According to the in-house geek at The Fount of All Knowledge, the world will come to an end at midnight on 31 December, 1999. The reason cited is that many computers work on only the last two digits of the year. This will cause chaos, according to Andy the anorak. Computers will think that it is the year 1900, become terribly confused and generally break down.
"I won't be flying that night, will you?" Andy challenged a group of us in the Snug Bar.
"Actually, Andy, we all have tickets for the Fount of All Knowledge millennium knees-up that night. Live music, fork buffet and all the mulled wine you can manage. Tickets are limited you know," I explained.
But his point was not ignored. If computers are going to struggle with anything ending in 00 then property prices will suffer.
Most property prices are rounded up or down to the nearest thousand which is plenty of noughts. I assume the millennium bug will mean that from 1 January 2000, all property prices will be reduced to pounds 1,900.
And mark my words, the slump is on its way. Forgive me for slipping into Clinton-speak but prices are going down.

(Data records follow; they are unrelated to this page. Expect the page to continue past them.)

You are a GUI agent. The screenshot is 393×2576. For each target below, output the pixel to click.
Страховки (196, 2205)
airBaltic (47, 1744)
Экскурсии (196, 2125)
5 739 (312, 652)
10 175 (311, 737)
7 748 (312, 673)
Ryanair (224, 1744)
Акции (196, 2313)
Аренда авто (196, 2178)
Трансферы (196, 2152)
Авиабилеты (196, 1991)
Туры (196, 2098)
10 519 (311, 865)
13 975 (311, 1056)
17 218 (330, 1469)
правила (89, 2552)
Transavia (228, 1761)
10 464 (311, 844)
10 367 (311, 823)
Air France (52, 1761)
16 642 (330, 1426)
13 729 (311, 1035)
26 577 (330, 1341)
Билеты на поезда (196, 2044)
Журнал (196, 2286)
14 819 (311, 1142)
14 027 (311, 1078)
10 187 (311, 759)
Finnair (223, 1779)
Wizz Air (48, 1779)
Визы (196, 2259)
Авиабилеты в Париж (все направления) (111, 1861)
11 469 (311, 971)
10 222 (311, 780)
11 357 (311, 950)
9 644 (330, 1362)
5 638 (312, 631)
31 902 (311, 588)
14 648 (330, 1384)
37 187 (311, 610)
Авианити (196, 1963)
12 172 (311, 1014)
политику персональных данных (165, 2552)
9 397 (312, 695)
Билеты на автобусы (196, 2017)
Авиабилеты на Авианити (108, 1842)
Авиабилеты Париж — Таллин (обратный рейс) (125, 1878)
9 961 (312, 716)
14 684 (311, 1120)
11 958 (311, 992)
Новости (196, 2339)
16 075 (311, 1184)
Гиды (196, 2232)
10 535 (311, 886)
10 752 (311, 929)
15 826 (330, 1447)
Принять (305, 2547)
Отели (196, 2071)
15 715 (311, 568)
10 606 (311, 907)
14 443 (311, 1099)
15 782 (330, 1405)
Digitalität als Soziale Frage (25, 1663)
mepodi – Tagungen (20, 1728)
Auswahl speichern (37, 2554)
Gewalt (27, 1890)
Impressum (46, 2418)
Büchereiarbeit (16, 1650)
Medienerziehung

I know this because after a year of trying to look at properties to buy, last week I actually saw some. It was a revelation. As I walked through the door of the first house the estate agent thrust into my hands the particulars.
"What price does it say?" he asked.
Even before I had time to reply, he interjected: "It's been reduced."
What had happened, I wondered, to the sharp intake of breath and mocking laugh that was the estate agent's stock in trade while prices were soaring?
In essence, I had found a house which nobody had wanted to buy.
"This has been for sale since the summer hasn't it?" I asked.
"What makes you say that?" enquired the agent.
"The picture on the front of the particulars shows a tree with a verdant and full foliage. It is now January and that same tree has not a leaf on it. Either you brought somebody in to stick the leaves back on or you took the picture in the summer. And this is a property bought as an investment isn't it?" I pressed.
"What do you mean?"
"The only people who buy the same colour carpet for every inch of the house are developers," I explained.
"So make me an offer," he pleaded.
"I'll take some new pictures for you."